* **What you will do**
[a] Answer these questions from the passage on Relish variation in Drosophila:
(i) Which species pair is the only one associated with evidence of adaptive protein evolution at Relish?
(ii) Which test was used to check whether the polymorphism-to-divergence ratios at Relish were unusual?
(iii) Where is the Relish gene located in D. yakuba?
[b] Continue the passage on Relish variation in Drosophila, starting right after its last sentence.

* **Excerpt provided**
=== Begin Enclosure ===

We used the McDonald-Kreitman test to determine whether synonymous and non-synonymous variation at Relish supports the hypothesis of adaptive protein evolution. All three species pairs failed to reject the null hypothesis of neutral evolution (Table 2). The D. simulans/D. melanogaster species pair is the only one associated with evidence of adaptive protein evolution at Relish [16].
Table 2. McDonald-Kreitman tests of Relish variation for four species pairs.
Synonymous | Nonsynonymous | ||||
Species | Fixed | Polymorphic | Fixed | Polymorphic | G (p-value) |
D. yak/D. teiss | 28 | 50 | 5 | 7 | 0.15 (0.70) |
D. pse/D. mir | 24 | 7 | 24 | 3 | 1.37 (0.24) |
D. moj/D. ariz | 14 | 44 | 7 | 13 | 0.86 (0.35) |
a D. mel/D. sim | 40 | 41 | 89 | 10 | 37.5 (<10−4) |
Low levels of polymorphism at Relish in D. yakuba and D. pseudoobscura could be due to recent, strong directional selection at Relish or at linked sites. We used the HKA test [21] to determine whether the polymorphism-to-divergence ratios at Relish were unusual compared to those from the putatively neutral loci Xdh in D. yakuba/D. teissieri, (J. Comeron pers. comm.) and Adh in D. pseudoobscura/D. miranda [22]. Only the D. yakuba/D. teissieri data rejected the null (χ 2 = 6.39, p = 0.01), which is consistent with linked selection in this region of the D. yakuba genome. The Relish gene is near the middle of chromosome arm 3R in D. yakuba (D. yakuba genome assembly, v2), which suggests that this result is not due to sampling a large region of reduced polymorphism near centromeres and telomeres [23]. Further analysis of the regions flanking Relish is necessary to determine the extent of reduced polymorphism in this genomic region.

=== End Enclosure ===

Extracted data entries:
=== Begin Enclosure ===

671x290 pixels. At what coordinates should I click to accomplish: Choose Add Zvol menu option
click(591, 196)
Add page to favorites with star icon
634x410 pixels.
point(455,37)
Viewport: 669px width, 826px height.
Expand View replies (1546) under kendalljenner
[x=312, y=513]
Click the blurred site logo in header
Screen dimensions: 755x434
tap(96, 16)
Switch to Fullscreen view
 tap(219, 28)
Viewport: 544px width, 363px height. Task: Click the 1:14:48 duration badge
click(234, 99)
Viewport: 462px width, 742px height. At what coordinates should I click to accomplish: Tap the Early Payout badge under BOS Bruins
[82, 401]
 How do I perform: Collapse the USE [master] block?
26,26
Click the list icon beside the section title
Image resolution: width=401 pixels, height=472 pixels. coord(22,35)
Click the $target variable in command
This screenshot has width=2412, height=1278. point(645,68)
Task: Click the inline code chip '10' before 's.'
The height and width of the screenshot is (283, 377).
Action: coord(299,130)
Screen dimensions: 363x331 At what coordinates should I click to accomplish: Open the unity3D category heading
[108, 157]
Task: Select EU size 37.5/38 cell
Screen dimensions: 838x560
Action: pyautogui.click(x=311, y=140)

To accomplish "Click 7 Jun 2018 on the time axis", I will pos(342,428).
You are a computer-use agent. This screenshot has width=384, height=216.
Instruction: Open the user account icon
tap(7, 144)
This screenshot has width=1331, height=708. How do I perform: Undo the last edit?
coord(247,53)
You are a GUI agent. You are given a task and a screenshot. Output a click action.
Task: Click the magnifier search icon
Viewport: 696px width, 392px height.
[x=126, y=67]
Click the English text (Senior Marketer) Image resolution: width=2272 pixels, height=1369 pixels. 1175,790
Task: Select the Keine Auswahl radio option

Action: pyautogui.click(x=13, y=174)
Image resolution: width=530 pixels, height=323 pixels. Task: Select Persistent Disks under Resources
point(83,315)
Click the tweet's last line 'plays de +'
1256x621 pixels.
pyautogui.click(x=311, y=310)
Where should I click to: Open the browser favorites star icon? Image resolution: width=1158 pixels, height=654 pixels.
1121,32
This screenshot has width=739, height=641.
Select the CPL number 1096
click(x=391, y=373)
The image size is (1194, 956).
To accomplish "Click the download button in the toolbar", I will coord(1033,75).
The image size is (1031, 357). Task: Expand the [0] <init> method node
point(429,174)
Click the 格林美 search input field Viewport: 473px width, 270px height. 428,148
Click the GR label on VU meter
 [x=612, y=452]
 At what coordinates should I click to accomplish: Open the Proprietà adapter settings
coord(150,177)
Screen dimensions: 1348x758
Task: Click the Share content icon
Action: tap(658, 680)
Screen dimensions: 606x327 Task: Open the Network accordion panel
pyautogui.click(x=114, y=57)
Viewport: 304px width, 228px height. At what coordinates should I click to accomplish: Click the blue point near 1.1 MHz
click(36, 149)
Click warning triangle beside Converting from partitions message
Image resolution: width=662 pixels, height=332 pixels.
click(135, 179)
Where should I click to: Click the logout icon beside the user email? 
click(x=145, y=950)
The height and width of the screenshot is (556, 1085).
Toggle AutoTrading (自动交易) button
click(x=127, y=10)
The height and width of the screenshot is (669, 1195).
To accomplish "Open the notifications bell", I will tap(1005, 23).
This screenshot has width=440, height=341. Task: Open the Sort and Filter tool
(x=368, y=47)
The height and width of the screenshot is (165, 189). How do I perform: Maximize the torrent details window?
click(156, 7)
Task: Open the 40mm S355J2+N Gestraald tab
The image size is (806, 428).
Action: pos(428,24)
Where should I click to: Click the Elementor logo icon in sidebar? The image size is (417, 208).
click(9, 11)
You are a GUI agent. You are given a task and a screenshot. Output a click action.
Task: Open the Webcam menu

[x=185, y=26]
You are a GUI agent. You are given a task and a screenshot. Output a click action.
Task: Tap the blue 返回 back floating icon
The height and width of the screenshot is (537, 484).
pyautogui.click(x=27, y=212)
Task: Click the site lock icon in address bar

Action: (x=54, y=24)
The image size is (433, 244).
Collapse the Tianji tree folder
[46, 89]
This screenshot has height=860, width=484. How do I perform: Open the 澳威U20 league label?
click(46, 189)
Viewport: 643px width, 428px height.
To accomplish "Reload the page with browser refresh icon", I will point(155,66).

=== End Enclosure ===

* **Answers to the exercises**
[a]
(i) D. simulans/D. melanogaster
(ii) The HKA test
(iii) Near the middle of chromosome arm 3R

[b]
The Relish population genetic data from three, distantly related, Drosophila species pairs generally supports the idea that Relish evolution in the D. melanogaster/D. simulans pair is highly unusual. Previous analyses of D. melanogaster/D. simulans suggest that evidence of strong directional selection at Relish is most likely a D. simulans-lineage phenomenon [16]. This finding raises the interesting question of what D. simulans-specific biological or historical attributes caused the highly unusual history of a key component of the insect immune system.
Methods
Population samples of Relish were sequenced from inbred lines of D. yakuba (P. Andolfatto), D. tessieri (M. Long), D. mojavensis (W. Etges and Tucson Stock Center), D. arizonae (W. Etges), D. pseudobscura (M. Noor), D. miranda (Tucson Stock Center). Most data were obtained by direct sequencing. For the few lines with residual heterozygosity, PCR products were cloned in PCR-4 vector (Topo TA cloning kit, Invitrogen) and individual colonies were sequenced. Population genetic estimators and tests statistics were calculated in DnaSP v.4.0 (Rozas et al. 2003). Sequence data for this paper have been submitted to Genbank under accession numbers EF494515-EF494539.
Acknowledgments
The authors thank the two anonymous reviewers for their valuable suggestions.
Footnotes
Competing Interests: The authors have declared that no competing interests exist.
Funding: This work was funded by National Science Foundation grant DEB-0327049 and National Institute of Health grant GM071926. MTL was supported by a National Science Foundation Graduate Research Fellowship.